Data listing

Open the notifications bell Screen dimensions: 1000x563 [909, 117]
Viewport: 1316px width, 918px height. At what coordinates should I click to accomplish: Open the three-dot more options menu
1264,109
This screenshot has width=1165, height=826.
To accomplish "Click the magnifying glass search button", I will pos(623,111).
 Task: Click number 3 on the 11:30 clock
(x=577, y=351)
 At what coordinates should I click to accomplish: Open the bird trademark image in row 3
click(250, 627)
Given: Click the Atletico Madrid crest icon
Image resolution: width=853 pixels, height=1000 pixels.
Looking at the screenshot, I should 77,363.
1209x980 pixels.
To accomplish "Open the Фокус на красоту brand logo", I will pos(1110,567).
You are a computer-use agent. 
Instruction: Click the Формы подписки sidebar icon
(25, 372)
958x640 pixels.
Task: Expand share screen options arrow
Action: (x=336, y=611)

Problem statement
Find each line in the data above with the word "will", then copy it.

Completed task
To accomplish "Click the magnifying glass search button", I will pos(623,111).
To accomplish "Open the Фокус на красоту brand logo", I will pos(1110,567).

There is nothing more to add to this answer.